### [What needs to be done]
Using the records below, transcribe exactly only the lines from the one with "Click the table column settings gear" through the end, both included, and drop every picture.

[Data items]

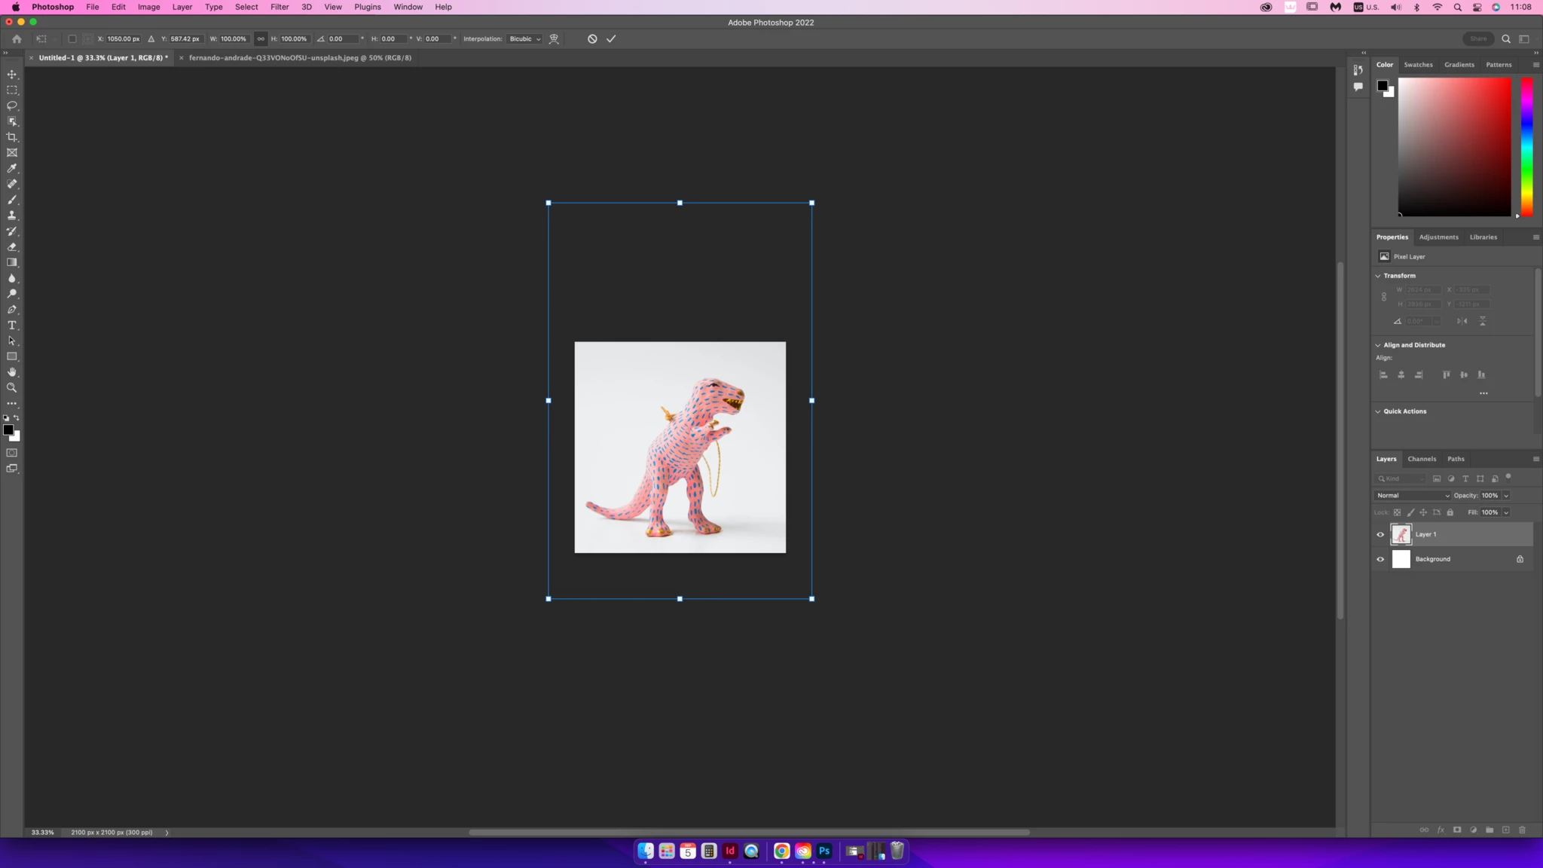Select the Crop tool
Screen dimensions: 1543x868
coord(12,137)
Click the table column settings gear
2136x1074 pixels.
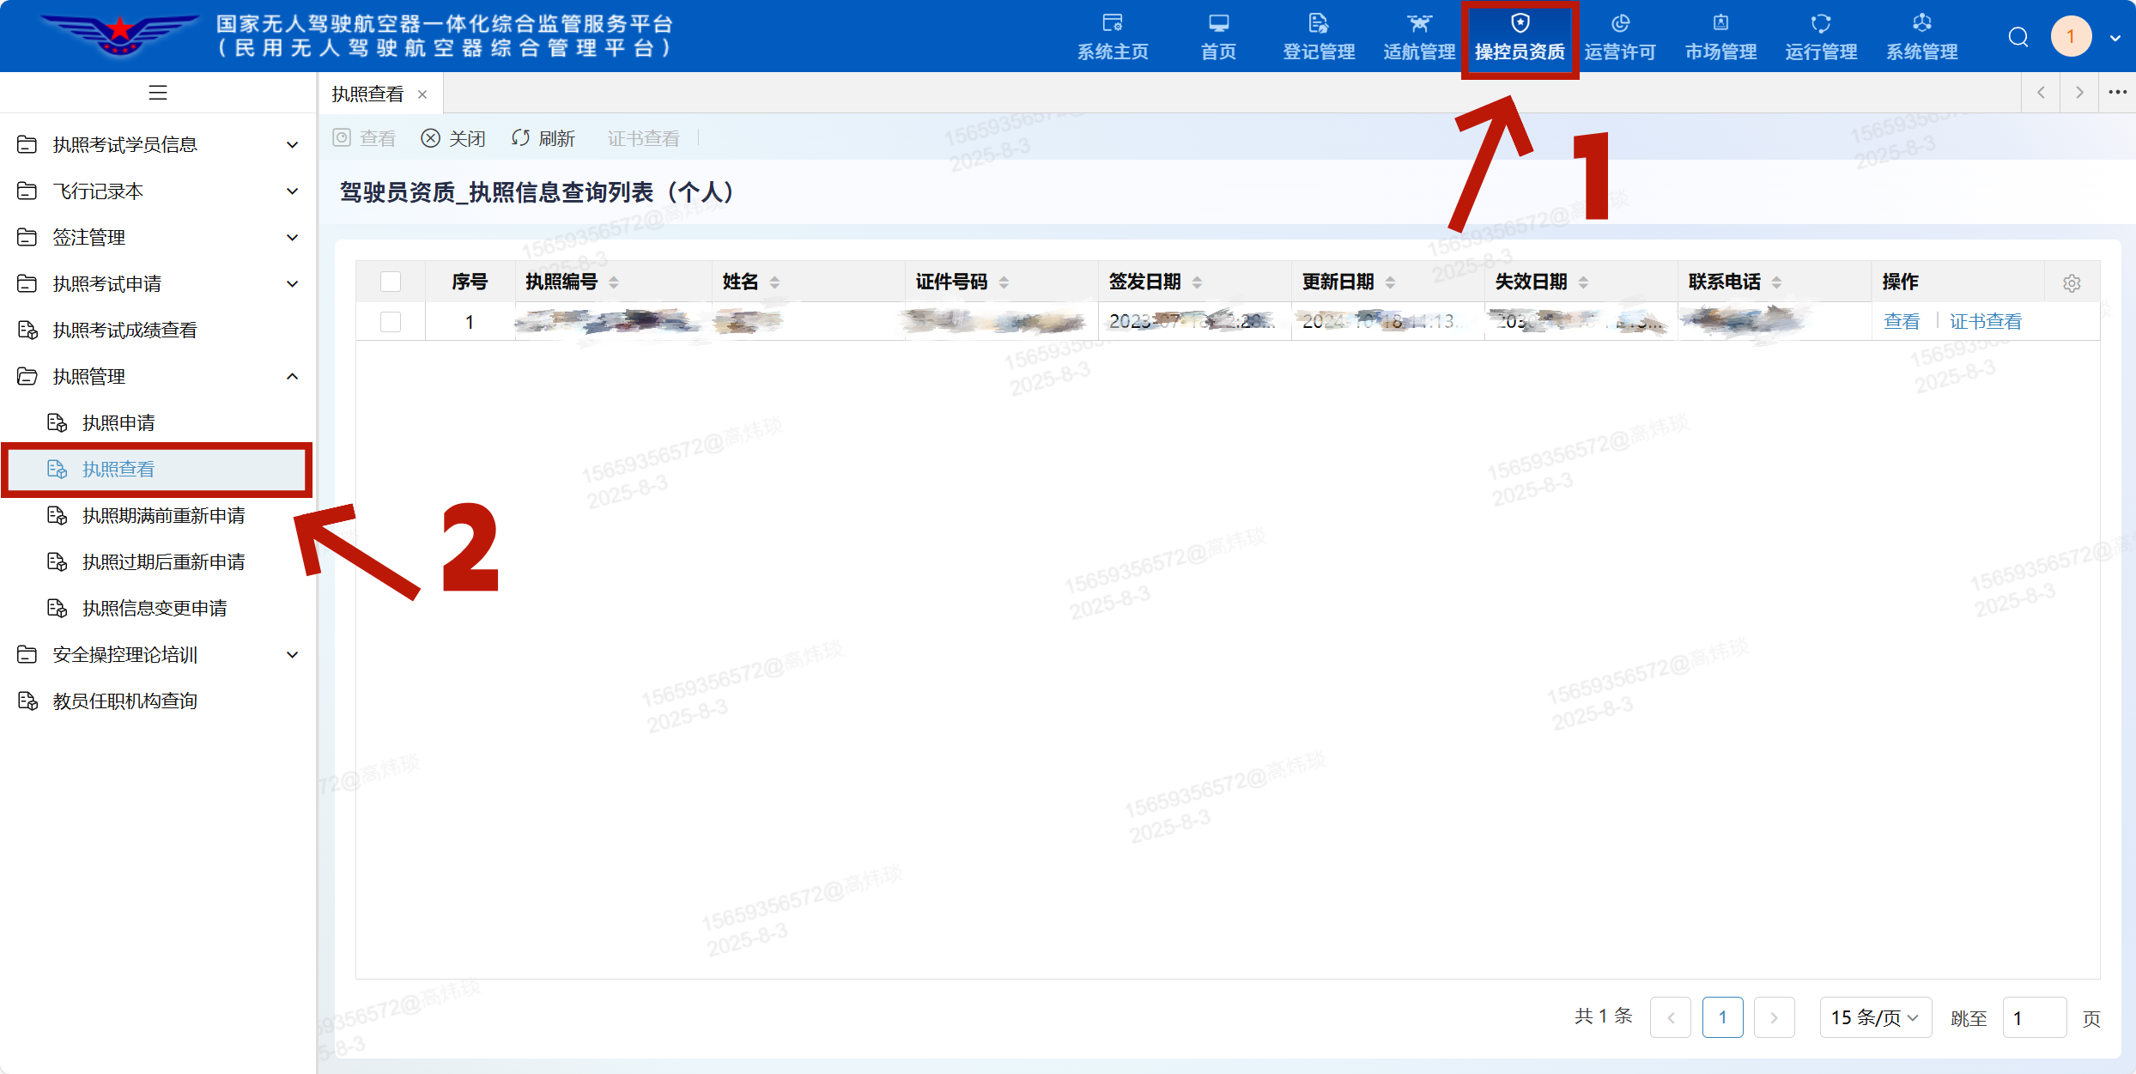point(2072,283)
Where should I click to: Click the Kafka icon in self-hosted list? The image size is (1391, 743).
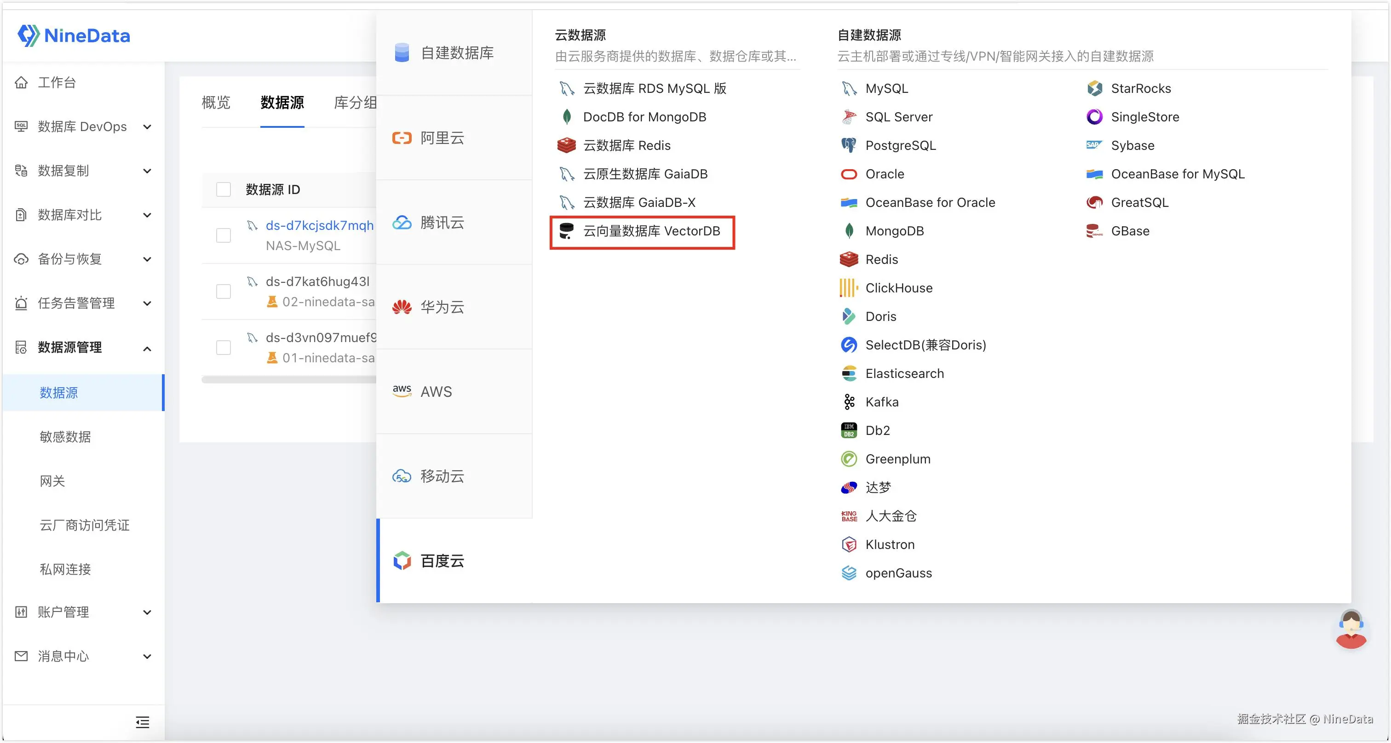click(849, 402)
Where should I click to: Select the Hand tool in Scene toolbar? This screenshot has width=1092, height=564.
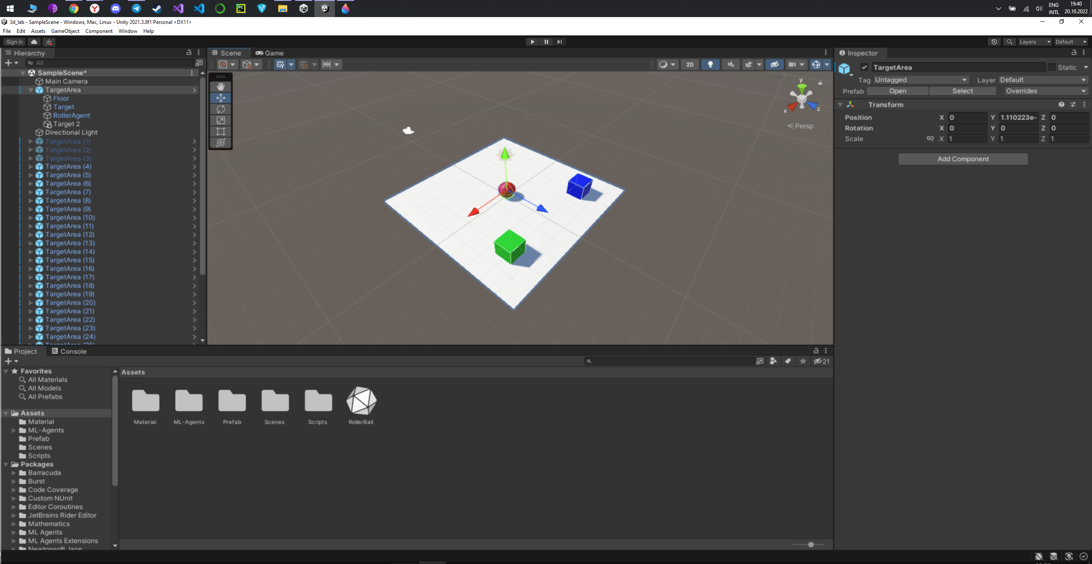(221, 87)
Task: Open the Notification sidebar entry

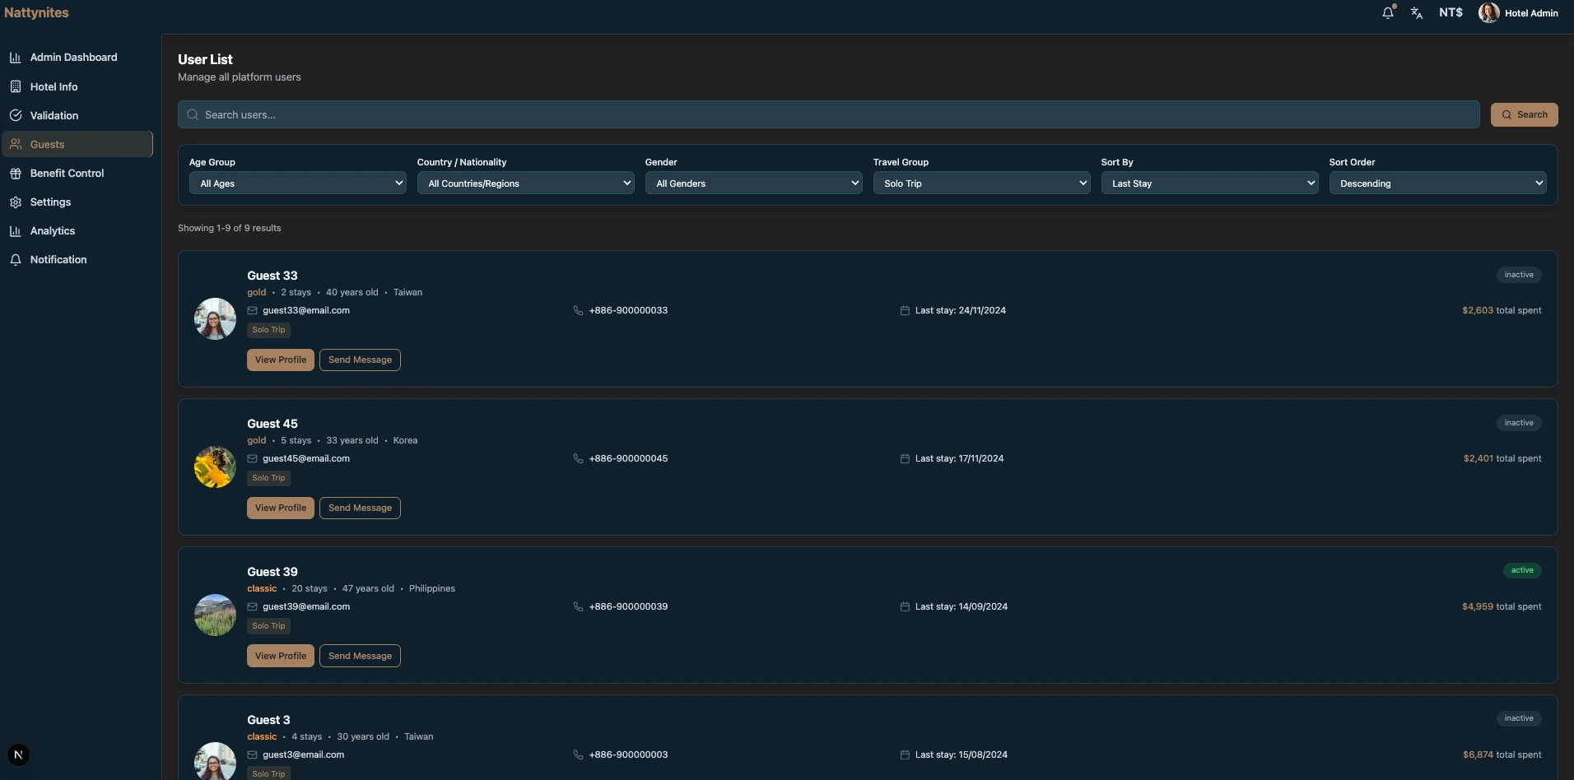Action: click(58, 259)
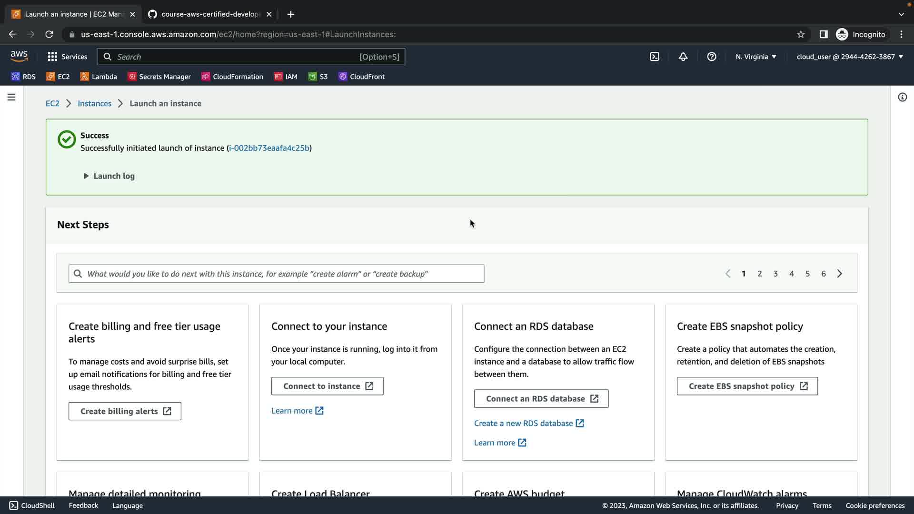Open CloudFormation shortcut in favorites bar

point(232,77)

### [Written answer]
Click the table column settings gear
2136x1074 pixels.
point(2072,283)
Where should I click to: Click the Kafka icon in self-hosted list? The image size is (1391, 743).
click(849, 402)
Where should I click to: Select the Hand tool in Scene toolbar? This screenshot has width=1092, height=564.
(221, 87)
Task: Open the Notification sidebar entry

Action: click(58, 259)
Open CloudFormation shortcut in favorites bar

point(232,77)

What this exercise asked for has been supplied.